Jean caminaba tratando de no tropezar con su propia sombra. En realidad, se sentía como la sombra de su propia sombra, esquivando las piedras de mayor tamaño del camino, que permanecían como si hubieran sido puestas adrede para que volviera a tropezar como tantas veces había tropezado antes.
El viento descolocaba a su antojo los largos cabellos de Jean, descuidados, como los de esos músicos con apariencia de locos que permanecen absortos ante un pentagrama mugriento que grita de soledad en la noche.
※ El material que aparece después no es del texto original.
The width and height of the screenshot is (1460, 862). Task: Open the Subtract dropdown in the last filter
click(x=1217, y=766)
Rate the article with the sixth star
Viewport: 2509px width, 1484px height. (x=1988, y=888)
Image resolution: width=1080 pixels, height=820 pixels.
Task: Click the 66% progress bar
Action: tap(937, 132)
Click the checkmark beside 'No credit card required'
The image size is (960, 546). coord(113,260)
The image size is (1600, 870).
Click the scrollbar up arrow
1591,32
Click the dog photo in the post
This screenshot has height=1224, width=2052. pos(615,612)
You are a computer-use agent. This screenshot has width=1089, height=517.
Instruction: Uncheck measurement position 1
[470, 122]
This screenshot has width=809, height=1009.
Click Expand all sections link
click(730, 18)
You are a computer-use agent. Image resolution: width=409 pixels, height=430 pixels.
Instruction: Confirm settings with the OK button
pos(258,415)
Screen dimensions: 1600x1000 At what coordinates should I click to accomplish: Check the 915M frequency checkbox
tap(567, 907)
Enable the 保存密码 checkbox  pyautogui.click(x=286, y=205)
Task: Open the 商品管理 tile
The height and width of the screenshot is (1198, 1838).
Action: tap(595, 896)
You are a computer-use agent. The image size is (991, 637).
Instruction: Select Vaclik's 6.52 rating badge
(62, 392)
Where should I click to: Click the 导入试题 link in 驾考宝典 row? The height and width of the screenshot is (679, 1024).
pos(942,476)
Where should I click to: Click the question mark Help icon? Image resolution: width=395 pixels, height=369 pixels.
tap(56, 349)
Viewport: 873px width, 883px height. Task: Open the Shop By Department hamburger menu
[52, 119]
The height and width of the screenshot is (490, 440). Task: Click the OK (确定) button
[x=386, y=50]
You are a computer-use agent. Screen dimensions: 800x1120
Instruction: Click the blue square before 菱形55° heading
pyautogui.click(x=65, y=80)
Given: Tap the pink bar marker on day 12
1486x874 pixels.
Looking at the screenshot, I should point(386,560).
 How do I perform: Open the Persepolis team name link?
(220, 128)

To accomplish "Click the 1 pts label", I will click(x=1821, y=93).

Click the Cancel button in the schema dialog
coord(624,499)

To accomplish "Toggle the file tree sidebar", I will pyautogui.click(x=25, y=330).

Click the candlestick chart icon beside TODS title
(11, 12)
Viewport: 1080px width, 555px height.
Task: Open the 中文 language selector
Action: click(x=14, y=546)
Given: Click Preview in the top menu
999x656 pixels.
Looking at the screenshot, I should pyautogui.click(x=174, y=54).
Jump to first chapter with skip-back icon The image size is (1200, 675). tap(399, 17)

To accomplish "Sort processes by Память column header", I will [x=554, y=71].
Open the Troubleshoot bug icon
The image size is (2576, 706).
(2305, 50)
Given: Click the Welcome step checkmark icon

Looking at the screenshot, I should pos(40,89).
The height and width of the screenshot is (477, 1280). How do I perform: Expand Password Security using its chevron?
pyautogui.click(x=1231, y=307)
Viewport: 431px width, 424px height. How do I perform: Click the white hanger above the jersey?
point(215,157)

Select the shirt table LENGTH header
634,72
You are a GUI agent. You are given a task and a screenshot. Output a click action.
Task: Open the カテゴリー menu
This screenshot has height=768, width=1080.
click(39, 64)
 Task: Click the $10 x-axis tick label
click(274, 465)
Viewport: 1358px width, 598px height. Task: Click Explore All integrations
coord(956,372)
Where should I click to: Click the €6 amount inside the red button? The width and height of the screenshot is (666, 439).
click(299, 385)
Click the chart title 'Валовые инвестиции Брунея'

El sol, que aparecía a ratos, como en tímidos intervalos, le reconfortaba, amortiguando la sensación de frío. Era un frío que le nacía en su propio interior, en la imposibilidad de esquivar las perturbaciones de melancolía y nostalgia, mezcladas de manera fatal e irreversible. Era un frío que llegaba desde su propio pensamiento, desde el recuerdo. Los árboles eran los testigos mudos de un camino pausado, lento, porque Jean caminaba a duras penas. Más bien, se dejaba llevar, como si hubiera claudicado, empujado únicamente por la monotonía y la liviana sensación de abandono. Jean caminaba nuevamente sin rumbo fijo, como era norma habitual en su biografía.
Del patio de un colegio cercano llegaba la algarabía de los que juegan, corretean y llenan el espacio de sueños y expectativas. Para Jean ya hacía tiempo que habían desaparecido los sueños, bien por la vehemencia del insomnio, bien por la incapacidad para recordar siquiera si había o no soñado. Se había amputado así su capacidad para escapar de la certeza de una realidad desarmada y previsible.
Un gorrión, también solitario, como Jean, cantaba su individualismo y la quietud de unas alas en insultante reposo. Jean querría para sí esas alas, se las pediría prestadas para volar, para huir, para elevarse y contemplar el mundo desde ahí arriba. Y trataría de entenderlo. Le gustaría observarse a sí mismo. Y traducirse, desenmarañarse, comprenderse, porque Jean andaba siempre como buscando un espejo que le mostrase lo que era, incapaz de leer sus propios trazos vitales. A veces, los demás se lo decían, pero él desconfiaba. Él no se veía así, porque su mirada crítica, severa, casi apocalíptica, permanecía incondicional e inevitablemente rígida.
El roce y la furia del viento provocaban que surgieran lágrimas de los ojos de Jean, como si el aire leyera sus constantes vitales y las plasmase en una improvisada obra de arte íntimo. Era una especie de vaticinio inapelable del dolor que cobijaría al caer la noche, cuando reposan las almas y surgen en tromba las dudas y las deudas, cuando el silencio es un alud sin clemencia, una espada afilada dispuesta a atravesar corazones solitarios.
Jean caminaba sin saber adónde iba, se dejaba llevar, como una hoja inconsciente en medio de un bosque, buscando de forma incesante la aleatoriedad de una existencia que no conocía siquiera sus raíces.
Jean es hoy, un día más, ese sombrero de Muerte entre las flores que sigue un trayecto imprevisible, que se encuentra a merced de la naturaleza, del vaivén de soplidos que llegan abruptos, golpeado una y otra vez por el capricho de ráfagas que le infligen dolor y austeridad. Jean preferiría tener las alas del gorrión y enfrentarse al viento, desenvainar su honor y hacerle frente a su realidad, a sus silencios, a sus miedos, a sus incomprensiones, a sus propios pasos llenos de melancolía. Querría encaramarse a las ramas de un árbol y permanecer en silencio, contemplando el cielo y sus estrellas desde la parsimonia del silencio, desde una inocencia por fin encontrada, desde la plenitud de una pasión que parecía que se había ido para siempre.
Pero Jean sigue siendo ese sombrero que gira y gira aleatoriamente y que, de cuando en cuando, choca contra un suelo cubierto por las lágrimas secas de los árboles.